Our results suggest that an AI-supported POCUS exam by non-physician healthcare workers improves access to echocardiography. In two recent scoping reviews on community-based care for cardiovascular diseases in sub-Saharan Africa [15, 16], evidence was lacking concerning decentralization of health care delivery where a majority of care was delivered in patients’ households. Findings from the reviews, however, suggested high acceptability of community care among patients and service providers. In our study, the overall proportion of images confirmed without change to total uploaded data was 68% (514/754). However, among 628 images that were evaluable by AI, 81.9% (514) were confirmed without change. Among those accepted with changes, the impact of the expert was clinically negligible. Only in 14 (2.2%) of examinations, was the image quality deemed by the experts to be insufficient for measurement, which suggests a reassuringly high level of quality required by the AI. These numbers suggest the potential for nurses/nurse assistants in making echocardiography available in hard-to-reach settings. Therefore, scaling an AI-supported POCUS examination to diagnose cardiac disease by non-physician healthcare workers might be feasible and acceptable.

Strength and limitations

A strength of our study is that among a team of healthcare workers with short training and AI-supported analysis, it is feasible to obtain LVH measurements in 87% of participants, despite limited training, hand-held sonography devices, difficult imaging conditions, and limited personal resources for analysis. Our results encourage further study of focused echocardiography and AI support for additional views and parameters like left ventricular ejection fraction, which could solve an unmet clinical need in hard-to-reach environments. Such study could explore user experiences to improve overall outcomes.

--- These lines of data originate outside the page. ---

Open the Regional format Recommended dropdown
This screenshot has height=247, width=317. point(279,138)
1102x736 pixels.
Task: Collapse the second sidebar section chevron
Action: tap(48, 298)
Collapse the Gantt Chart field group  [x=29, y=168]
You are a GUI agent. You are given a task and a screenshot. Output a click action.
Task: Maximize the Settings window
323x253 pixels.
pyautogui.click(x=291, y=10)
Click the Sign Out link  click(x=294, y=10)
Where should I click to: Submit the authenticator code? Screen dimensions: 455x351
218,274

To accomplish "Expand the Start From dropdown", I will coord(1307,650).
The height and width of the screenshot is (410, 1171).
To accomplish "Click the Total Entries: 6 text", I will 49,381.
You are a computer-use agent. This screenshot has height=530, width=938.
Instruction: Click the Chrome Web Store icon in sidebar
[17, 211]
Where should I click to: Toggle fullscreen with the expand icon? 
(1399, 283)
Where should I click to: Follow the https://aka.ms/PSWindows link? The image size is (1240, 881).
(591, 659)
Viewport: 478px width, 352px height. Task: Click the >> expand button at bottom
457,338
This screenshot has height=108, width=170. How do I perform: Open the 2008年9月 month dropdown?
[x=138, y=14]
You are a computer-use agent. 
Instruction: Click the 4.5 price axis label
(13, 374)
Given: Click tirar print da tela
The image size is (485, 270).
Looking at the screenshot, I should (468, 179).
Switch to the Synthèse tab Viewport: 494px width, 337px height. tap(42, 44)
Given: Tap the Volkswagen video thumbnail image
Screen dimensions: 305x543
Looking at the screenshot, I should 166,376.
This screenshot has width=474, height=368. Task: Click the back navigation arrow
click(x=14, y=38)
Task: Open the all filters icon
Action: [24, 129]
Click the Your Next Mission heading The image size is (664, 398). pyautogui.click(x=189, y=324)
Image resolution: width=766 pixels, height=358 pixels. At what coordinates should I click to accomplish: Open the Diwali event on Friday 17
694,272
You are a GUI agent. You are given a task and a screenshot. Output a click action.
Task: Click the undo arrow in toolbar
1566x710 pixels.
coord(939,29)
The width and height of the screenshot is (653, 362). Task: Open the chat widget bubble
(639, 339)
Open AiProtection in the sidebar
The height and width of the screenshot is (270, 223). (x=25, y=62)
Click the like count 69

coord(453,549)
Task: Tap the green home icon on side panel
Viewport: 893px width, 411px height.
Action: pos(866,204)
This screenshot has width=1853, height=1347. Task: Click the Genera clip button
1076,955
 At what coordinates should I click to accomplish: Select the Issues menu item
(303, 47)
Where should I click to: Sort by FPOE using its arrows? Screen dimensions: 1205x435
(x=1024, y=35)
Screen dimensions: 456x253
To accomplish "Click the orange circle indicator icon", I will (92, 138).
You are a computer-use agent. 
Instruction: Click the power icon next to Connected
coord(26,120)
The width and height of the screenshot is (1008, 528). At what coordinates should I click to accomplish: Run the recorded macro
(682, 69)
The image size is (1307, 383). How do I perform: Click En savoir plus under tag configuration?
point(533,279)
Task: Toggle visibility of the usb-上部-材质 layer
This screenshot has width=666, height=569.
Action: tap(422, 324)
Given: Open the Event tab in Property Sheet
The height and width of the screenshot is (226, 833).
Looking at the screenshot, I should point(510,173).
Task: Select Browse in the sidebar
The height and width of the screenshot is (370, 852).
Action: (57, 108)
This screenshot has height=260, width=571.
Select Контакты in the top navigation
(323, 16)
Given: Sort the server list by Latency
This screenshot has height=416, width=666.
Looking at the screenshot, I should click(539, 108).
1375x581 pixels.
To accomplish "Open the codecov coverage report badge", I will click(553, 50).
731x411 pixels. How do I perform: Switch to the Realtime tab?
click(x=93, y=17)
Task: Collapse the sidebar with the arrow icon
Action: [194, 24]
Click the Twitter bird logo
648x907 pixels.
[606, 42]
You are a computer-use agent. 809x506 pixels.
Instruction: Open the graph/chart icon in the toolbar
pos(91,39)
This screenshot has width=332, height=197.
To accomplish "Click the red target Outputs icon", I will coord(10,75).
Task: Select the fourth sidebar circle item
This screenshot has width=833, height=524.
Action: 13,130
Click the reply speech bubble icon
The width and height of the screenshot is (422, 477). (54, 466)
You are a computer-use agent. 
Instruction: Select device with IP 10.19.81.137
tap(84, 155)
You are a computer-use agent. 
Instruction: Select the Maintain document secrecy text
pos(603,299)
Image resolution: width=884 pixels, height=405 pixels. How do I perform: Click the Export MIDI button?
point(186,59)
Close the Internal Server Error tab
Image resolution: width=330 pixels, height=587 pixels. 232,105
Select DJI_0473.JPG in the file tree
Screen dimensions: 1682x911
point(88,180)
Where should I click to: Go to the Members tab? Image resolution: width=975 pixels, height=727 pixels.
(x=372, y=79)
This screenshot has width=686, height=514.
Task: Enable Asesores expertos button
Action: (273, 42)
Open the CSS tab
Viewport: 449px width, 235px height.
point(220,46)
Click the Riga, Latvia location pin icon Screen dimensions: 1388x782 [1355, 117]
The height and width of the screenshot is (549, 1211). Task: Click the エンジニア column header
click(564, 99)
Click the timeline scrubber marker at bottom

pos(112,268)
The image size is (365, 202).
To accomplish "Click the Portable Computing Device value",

Due to the limited capacities in our setting, we could not carry out additional standard echocardiography by fully-trained cardiac sonographers using high-end devices as control. Thus, we could not determine if, under better conditions, results of the AI analysis could have been different for the 126 and 14 participants without AI analysis, or not confirmed AI analysis, respectively. Additionally, images could not be allocated to individual examiner. Thus, it is not clear if all nurses/nurse assistants performed well.

Conclusion

Following short-term training of nurses/nurse assistants, a high proportion of obtained PLAX was interpretable using AI-supported analysis regarding left ventricular dimensions and parameters indicating LVH. This could be important for telemedicine support for cardiac imaging in hard-to-reach areas with minimal resources.